Saturday, March 3, 2012

Teaching is like cooking...

It's quite an interesting comparison:

1. The ingredients should be trimmed into manageable, edible chunks to ease consumption and digestion. (Except in the case of flashy fish or meat dishes, or a whole roast turkey, but they'd eventually be cut or sliced to put on smaller plates)
2. The appearance of the food is a key factor to attracting people to eat it. Dressing it up and arranging it nicely won't hurt.
3. Different people have different sets of taste buds. There's no one dish that suits all.
4. Always be ready to adapt your recipe to available ingredients.
5. Sometimes you have to put away your pride as a chef and remember that spontaneous decisions will affect the enjoyment of your food.
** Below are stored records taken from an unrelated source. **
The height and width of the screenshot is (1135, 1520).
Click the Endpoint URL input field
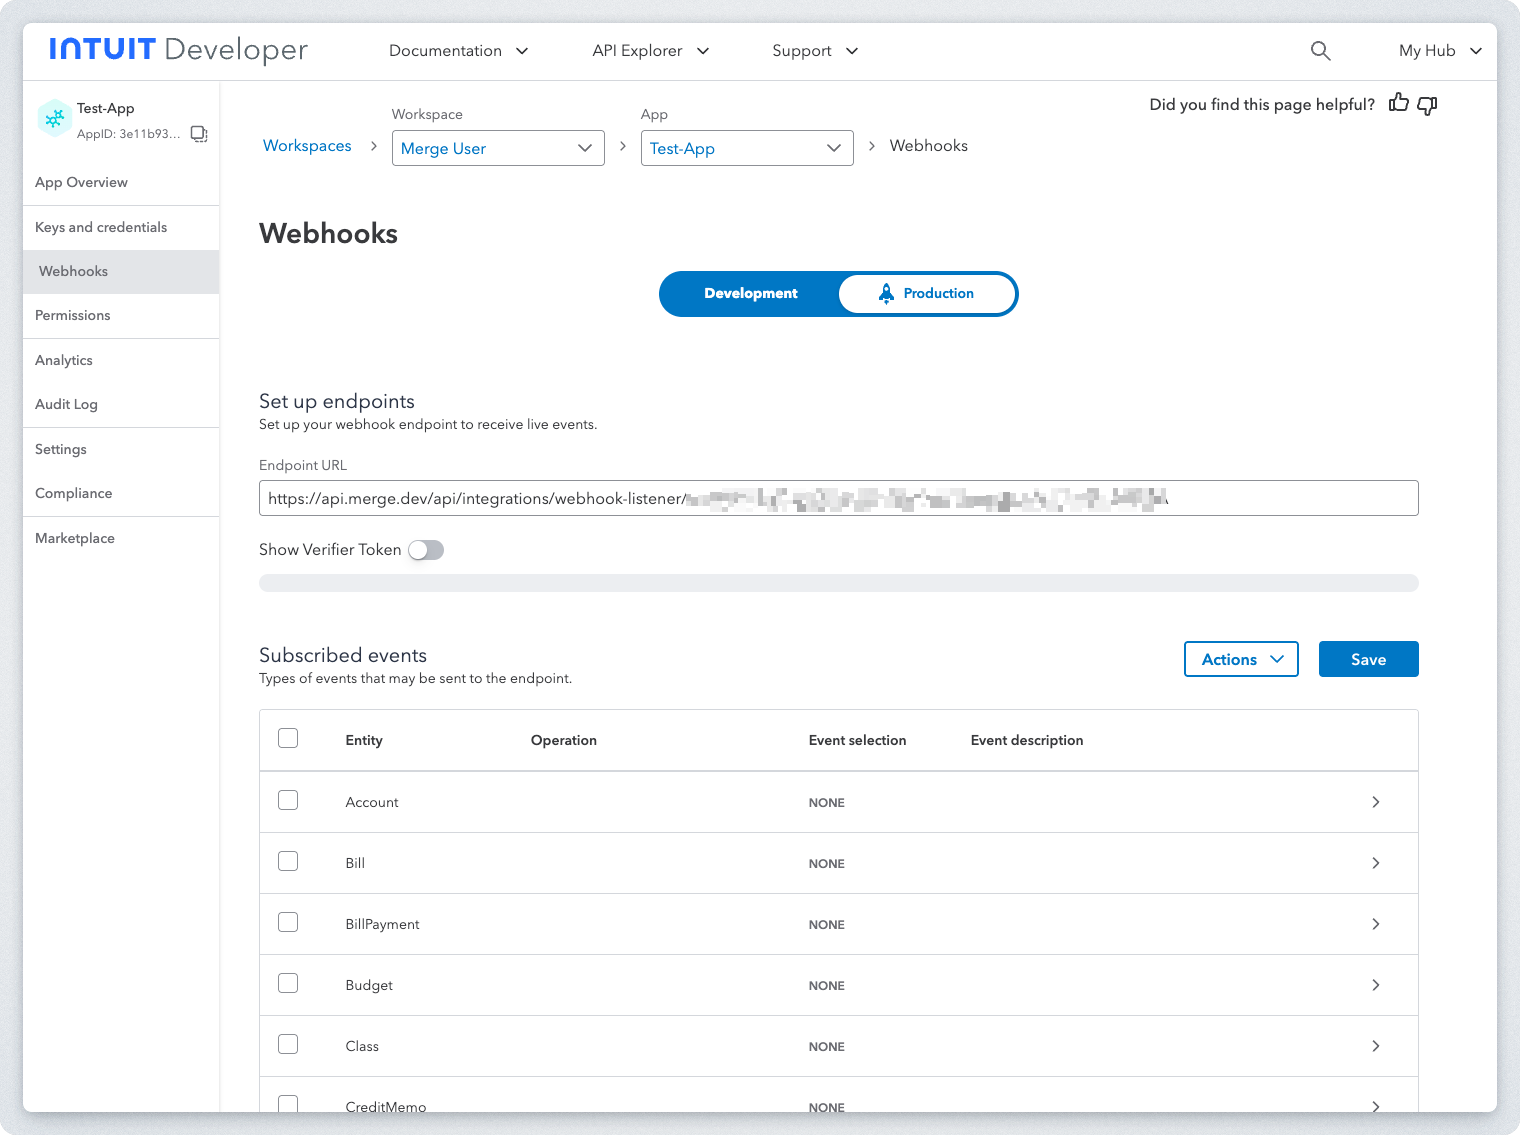pos(838,498)
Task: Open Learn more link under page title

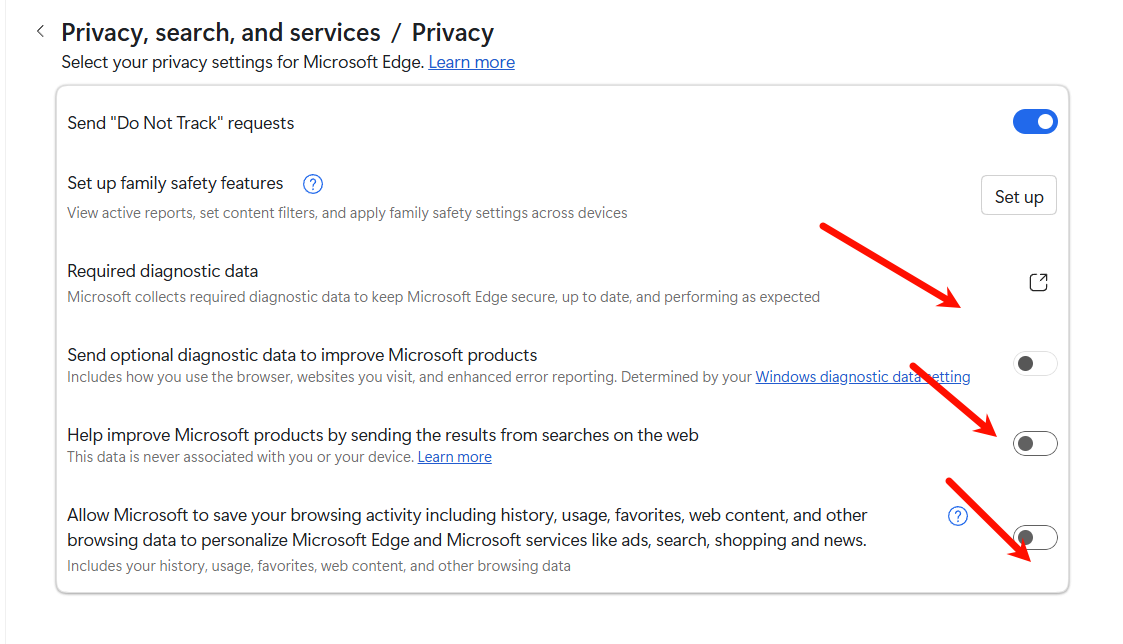Action: (x=471, y=62)
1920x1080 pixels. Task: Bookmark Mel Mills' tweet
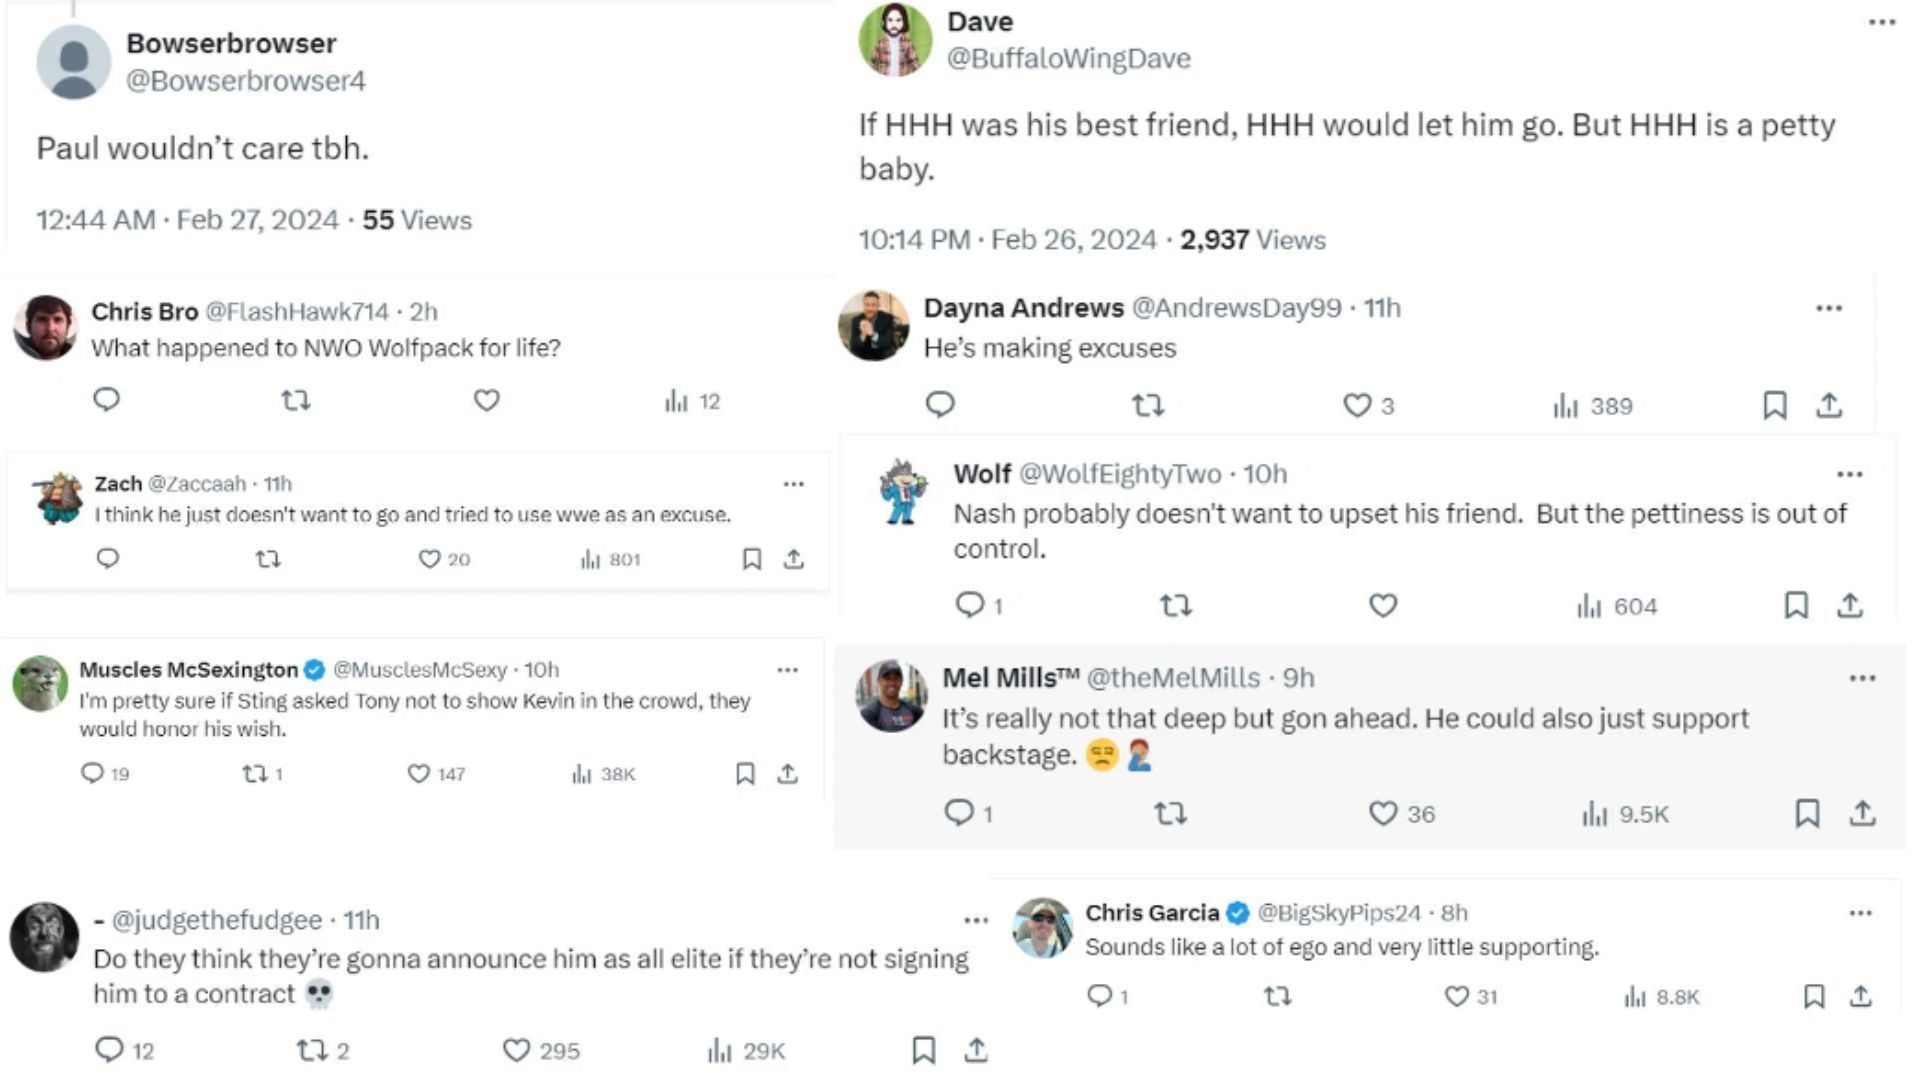tap(1807, 813)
Always be ready to add salt or pepper or any other condiments to cater to the consumer's taste, or maybe have a backup potato salad for the occasional vegetarian.
6. However good you are at cooking, there's forever someone out there that you can learn from to make yourself better.
7. You could try out new dishes, but too much radical changes in the dishes over a short period of time might put people off.
8. To be a good cook, one of the prerequisites is that you are passionate about cooking.

Last but not least, you can memorise a whole cookbook and be able to recite it from memory, but what counts is that you DO carry out the act of cooking, and that will help you get better at it. Don't worry if you fail at first, as a failure is just another step towards success.